*Exercise goal*
Every line below from the one with "The image size is (970, 493)." through the one with "Given: Open the Playlist view icon" is to be repeated exactly, with no picture among them.

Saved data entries
◆ ◆ ◆ ◆ ◆

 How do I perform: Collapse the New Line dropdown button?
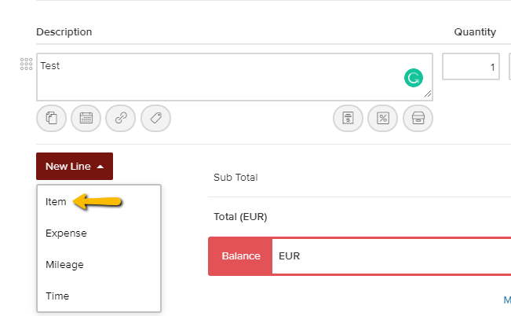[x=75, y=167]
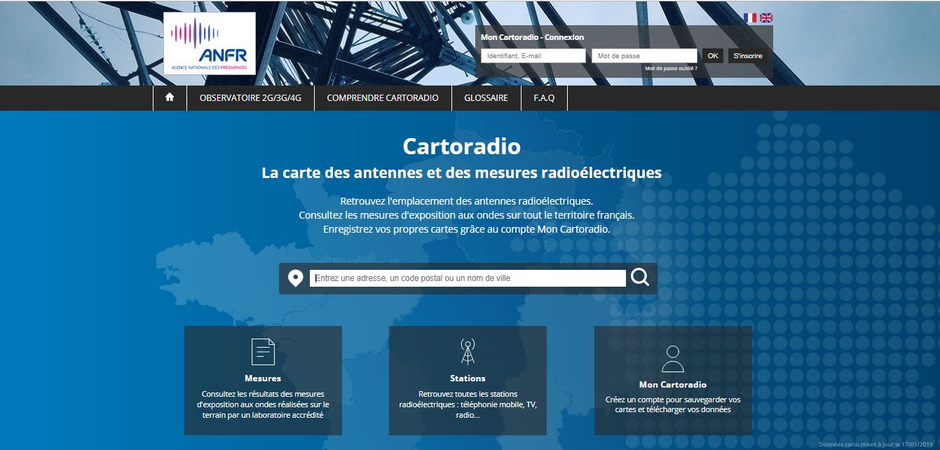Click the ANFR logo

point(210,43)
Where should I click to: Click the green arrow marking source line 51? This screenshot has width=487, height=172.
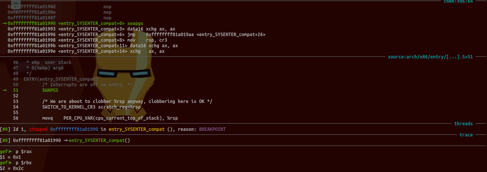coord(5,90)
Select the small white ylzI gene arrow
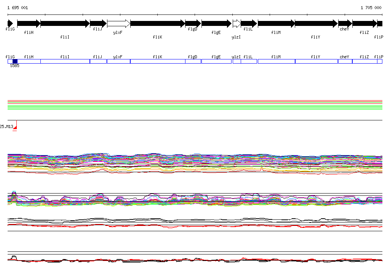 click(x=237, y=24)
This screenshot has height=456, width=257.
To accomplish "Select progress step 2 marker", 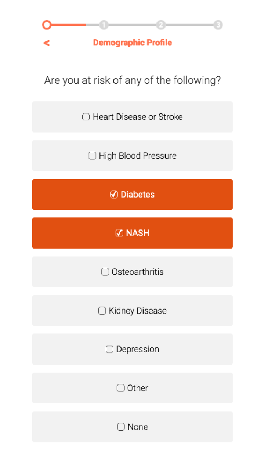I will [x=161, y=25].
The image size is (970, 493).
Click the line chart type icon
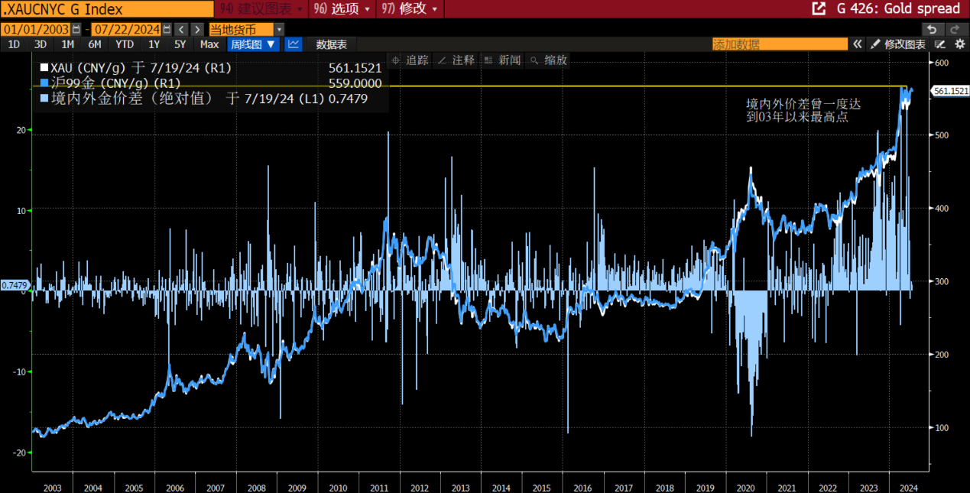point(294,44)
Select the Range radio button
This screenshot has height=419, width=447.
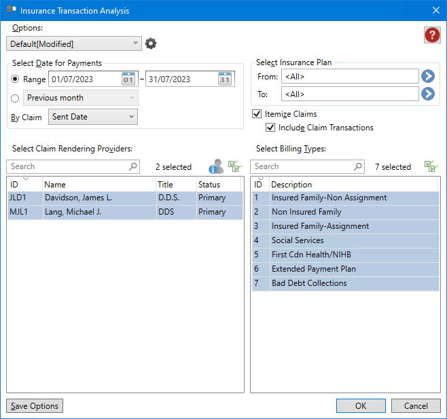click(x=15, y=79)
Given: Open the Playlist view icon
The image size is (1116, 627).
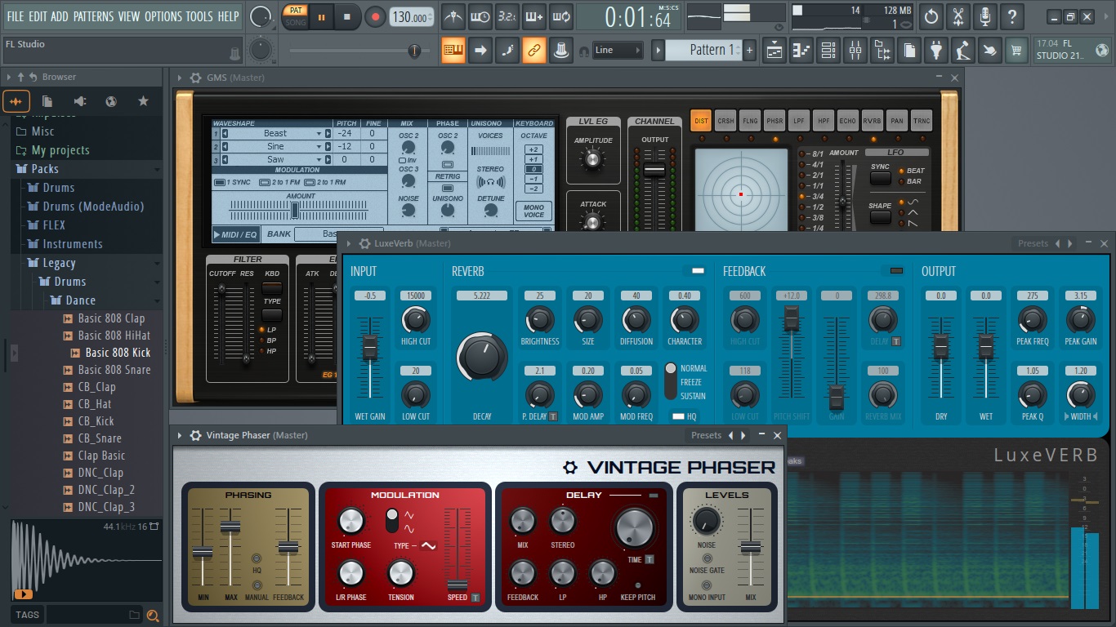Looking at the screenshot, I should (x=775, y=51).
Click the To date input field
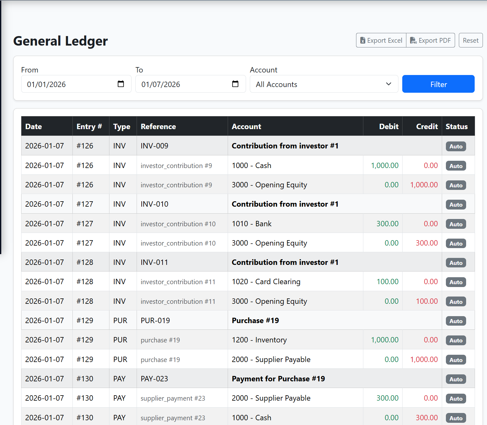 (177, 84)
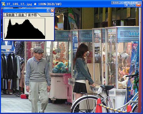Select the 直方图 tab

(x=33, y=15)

◆ ◆ ◆ ◆ ◆

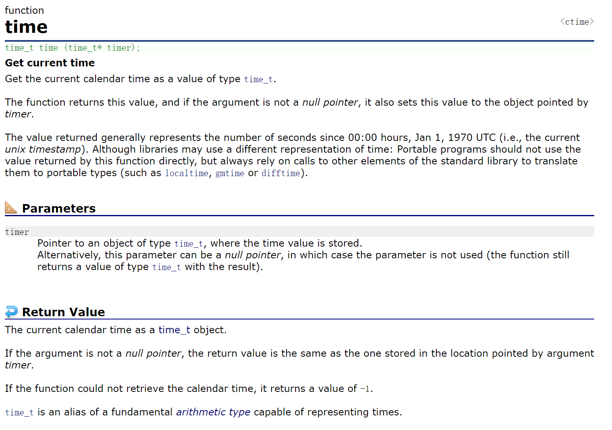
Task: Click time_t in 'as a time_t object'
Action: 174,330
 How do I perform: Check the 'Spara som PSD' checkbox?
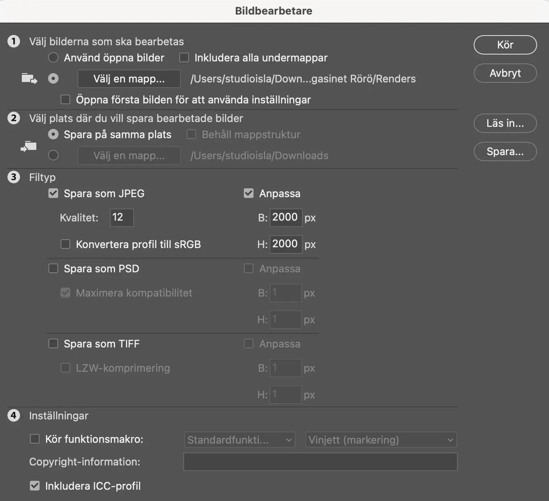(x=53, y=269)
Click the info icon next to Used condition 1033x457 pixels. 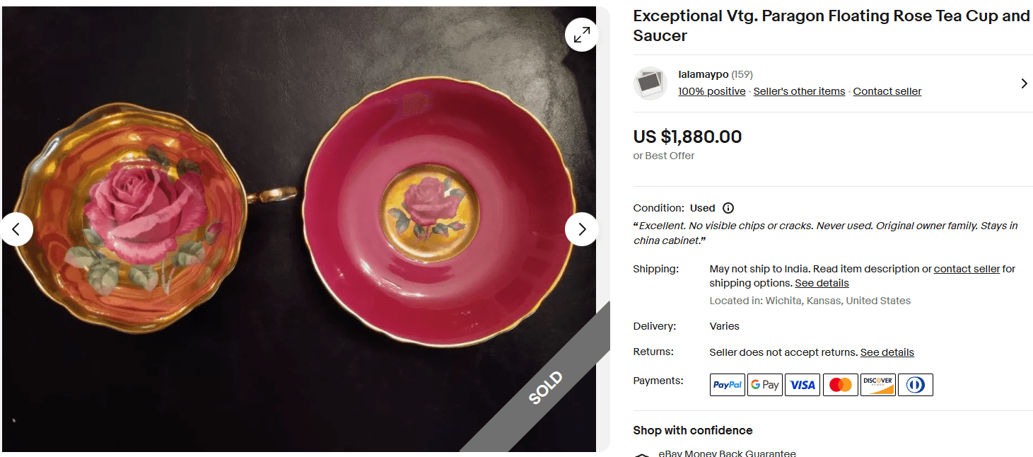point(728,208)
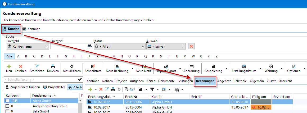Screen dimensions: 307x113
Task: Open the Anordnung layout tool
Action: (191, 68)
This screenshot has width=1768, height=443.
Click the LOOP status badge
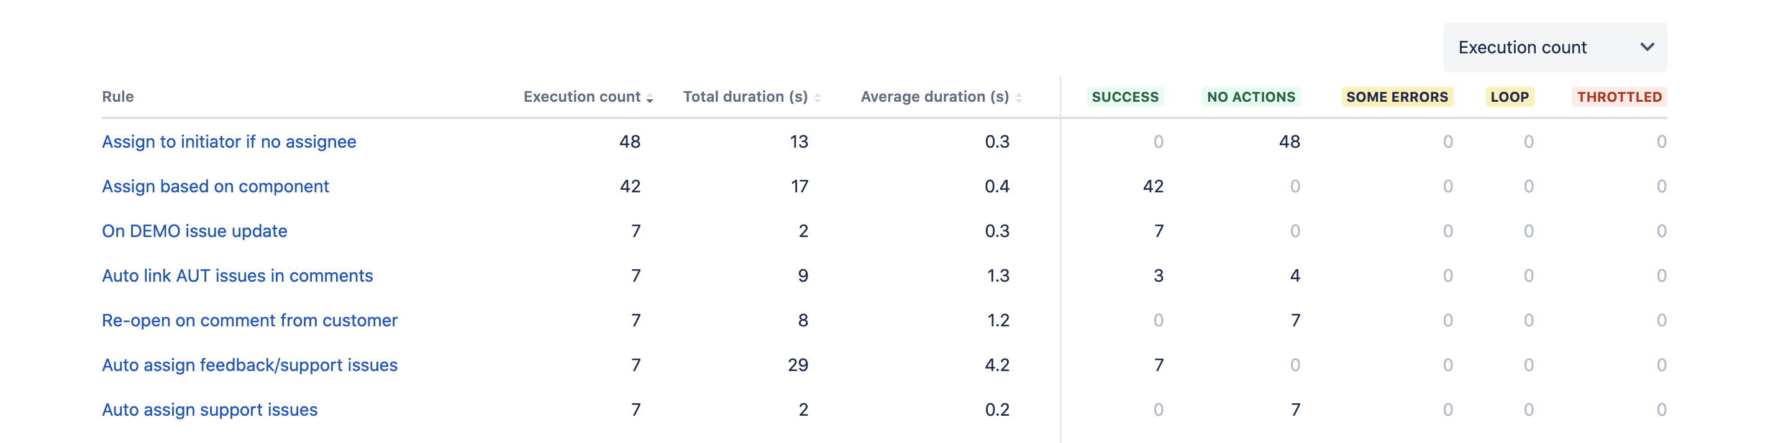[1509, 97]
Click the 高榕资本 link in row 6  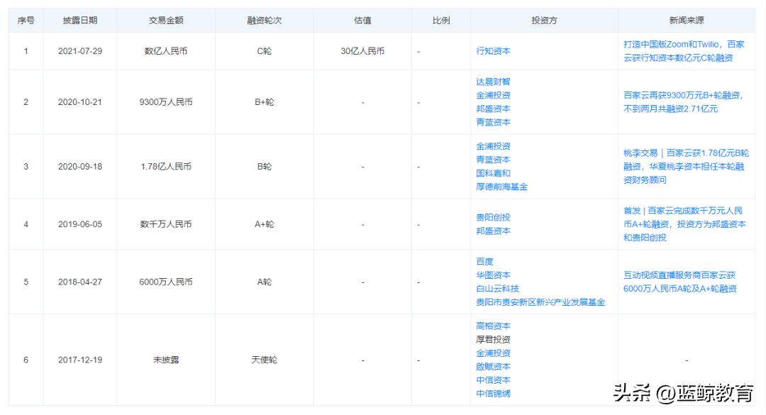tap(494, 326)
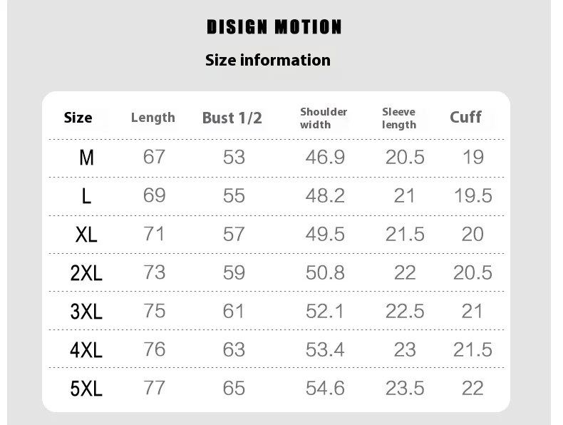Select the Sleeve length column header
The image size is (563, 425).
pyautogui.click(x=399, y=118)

◆ ◆ ◆ ◆ ◆

*Response to this exercise*
The image size is (970, 493).
Click the line chart type icon
point(294,44)
Select the Range radio button
This screenshot has height=419, width=447.
click(x=15, y=79)
Given: Open the Playlist view icon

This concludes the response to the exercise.